## SHORT TASK A
In the Against the Ropes review, what does Sam Larocca ask Jackie to pay for the contract of one of his failing fighters?

## TEXT TO READ

● ● ● ● ●

Against the Ropes

Robin Clifford of Reeling Reviews Robin Clifford 
Against the Ropes
Laura Clifford of Reeling Reviews Laura Clifford 
Jackie Kallen (Meg Ryan) has always loved boxing. As a little girl she spent all her free time at her father’s gym where he trained her uncle Ray-Ray (Sean Bell) but, being a girl, she could only take part in the fight game from a distance. Now she is the executive assistant to a sleazy fight promoter and is still only on the periphery of the sport. That is until she is given the chance to manage a fighter of her own in “Against the Ropes.”

Jackie has always known that she has what it takes to be a successful boxing manager, but the Sport of Kings has always been a male dominated arena and she has never had the chance to prove her ability. When she is summoned to the restaurant table of a big-time fight manager and made man, Sam Larocca (Tony Shalhoub), she mouths off to the big shot and declares that she could do a better job than he. Taking up the gauntlet, Larocca makes her a deal: he will give her the contract of one of his failing fighters for the sum of one dollar. She takes the offer but soon finds out that her boxer is, in fact, a crack junkie and of no use to her.

● ● ● ● ●

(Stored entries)
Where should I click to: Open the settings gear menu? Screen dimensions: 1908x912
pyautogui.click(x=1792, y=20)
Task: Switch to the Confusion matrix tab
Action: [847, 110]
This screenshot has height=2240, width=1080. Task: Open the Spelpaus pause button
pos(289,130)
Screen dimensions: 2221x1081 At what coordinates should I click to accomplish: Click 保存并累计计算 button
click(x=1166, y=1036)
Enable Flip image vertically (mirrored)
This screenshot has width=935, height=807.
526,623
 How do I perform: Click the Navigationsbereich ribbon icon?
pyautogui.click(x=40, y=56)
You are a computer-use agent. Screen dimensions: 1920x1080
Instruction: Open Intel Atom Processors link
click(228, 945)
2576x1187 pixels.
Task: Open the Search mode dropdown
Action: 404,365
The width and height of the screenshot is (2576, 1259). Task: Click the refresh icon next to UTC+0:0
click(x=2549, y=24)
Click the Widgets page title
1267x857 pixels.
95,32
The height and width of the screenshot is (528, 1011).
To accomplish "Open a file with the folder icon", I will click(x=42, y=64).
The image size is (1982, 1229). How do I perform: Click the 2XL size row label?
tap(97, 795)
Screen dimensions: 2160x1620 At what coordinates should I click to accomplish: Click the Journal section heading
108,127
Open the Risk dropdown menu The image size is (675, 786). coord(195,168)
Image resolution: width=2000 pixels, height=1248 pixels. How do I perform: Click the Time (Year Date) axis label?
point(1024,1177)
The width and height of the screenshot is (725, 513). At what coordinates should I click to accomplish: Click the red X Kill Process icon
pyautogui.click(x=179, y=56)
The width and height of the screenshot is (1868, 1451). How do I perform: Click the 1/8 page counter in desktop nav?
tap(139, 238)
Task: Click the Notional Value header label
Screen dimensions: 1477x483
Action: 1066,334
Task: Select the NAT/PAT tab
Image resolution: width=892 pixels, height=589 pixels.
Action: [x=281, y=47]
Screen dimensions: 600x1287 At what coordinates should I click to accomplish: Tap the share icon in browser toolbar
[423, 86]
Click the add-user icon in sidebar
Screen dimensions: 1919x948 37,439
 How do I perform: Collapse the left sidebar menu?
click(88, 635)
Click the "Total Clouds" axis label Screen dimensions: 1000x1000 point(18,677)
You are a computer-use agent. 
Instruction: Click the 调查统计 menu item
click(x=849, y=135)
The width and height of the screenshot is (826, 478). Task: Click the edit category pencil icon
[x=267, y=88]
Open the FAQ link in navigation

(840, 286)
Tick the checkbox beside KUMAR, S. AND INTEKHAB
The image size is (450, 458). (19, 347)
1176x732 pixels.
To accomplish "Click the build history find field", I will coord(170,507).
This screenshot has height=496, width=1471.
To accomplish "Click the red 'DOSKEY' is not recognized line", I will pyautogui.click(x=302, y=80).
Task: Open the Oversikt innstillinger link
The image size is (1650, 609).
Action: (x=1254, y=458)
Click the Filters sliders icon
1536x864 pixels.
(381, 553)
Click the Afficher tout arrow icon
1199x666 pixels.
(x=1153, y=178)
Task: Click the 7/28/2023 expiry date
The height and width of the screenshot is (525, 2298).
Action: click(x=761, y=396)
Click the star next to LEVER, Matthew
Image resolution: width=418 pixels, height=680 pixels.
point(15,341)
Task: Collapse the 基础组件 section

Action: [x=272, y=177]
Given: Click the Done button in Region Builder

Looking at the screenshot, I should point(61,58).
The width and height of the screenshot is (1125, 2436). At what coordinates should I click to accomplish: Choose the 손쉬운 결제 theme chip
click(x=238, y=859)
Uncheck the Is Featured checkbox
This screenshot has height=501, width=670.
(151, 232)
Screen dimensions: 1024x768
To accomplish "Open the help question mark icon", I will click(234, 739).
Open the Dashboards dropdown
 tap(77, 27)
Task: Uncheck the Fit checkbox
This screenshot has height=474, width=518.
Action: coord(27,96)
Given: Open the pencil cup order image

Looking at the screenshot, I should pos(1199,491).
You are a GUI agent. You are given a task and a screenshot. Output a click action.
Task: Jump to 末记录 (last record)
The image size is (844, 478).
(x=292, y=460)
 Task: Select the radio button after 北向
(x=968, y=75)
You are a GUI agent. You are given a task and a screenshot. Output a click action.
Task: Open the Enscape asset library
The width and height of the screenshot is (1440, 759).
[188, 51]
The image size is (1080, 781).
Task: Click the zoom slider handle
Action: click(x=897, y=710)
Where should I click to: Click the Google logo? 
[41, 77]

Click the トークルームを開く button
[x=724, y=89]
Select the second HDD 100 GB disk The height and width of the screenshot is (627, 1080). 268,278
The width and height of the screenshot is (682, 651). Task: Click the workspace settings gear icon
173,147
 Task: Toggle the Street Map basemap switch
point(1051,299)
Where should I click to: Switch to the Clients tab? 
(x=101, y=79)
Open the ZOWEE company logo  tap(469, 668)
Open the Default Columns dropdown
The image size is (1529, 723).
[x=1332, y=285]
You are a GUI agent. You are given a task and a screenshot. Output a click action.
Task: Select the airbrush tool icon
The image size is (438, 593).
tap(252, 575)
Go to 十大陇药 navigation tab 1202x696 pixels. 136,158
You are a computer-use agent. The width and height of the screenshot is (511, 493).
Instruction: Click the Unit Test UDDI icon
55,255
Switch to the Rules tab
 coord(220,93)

● ● ● ● ●

## SHORT TASK B
Put the rows that open with the line containing "Screen dimensions: 2221x1081" and close with the line containing "click(x=2549, y=24)", both included, into a JSON list of strings with one string per line and no blank lines.

## WORKED SOLUTION A
One dollar.

## WORKED SOLUTION B
[
  "Screen dimensions: 2221x1081 At what coordinates should I click to accomplish: Click 保存并累计计算 button",
  "click(x=1166, y=1036)",
  "Enable Flip image vertically (mirrored)",
  "This screenshot has width=935, height=807.",
  "526,623",
  " How do I perform: Click the Navigationsbereich ribbon icon?",
  "pyautogui.click(x=40, y=56)",
  "You are a computer-use agent. Screen dimensions: 1920x1080",
  "Instruction: Open Intel Atom Processors link",
  "click(228, 945)",
  "2576x1187 pixels.",
  "Task: Open the Search mode dropdown",
  "Action: 404,365",
  "The width and height of the screenshot is (2576, 1259). Task: Click the refresh icon next to UTC+0:0",
  "click(x=2549, y=24)"
]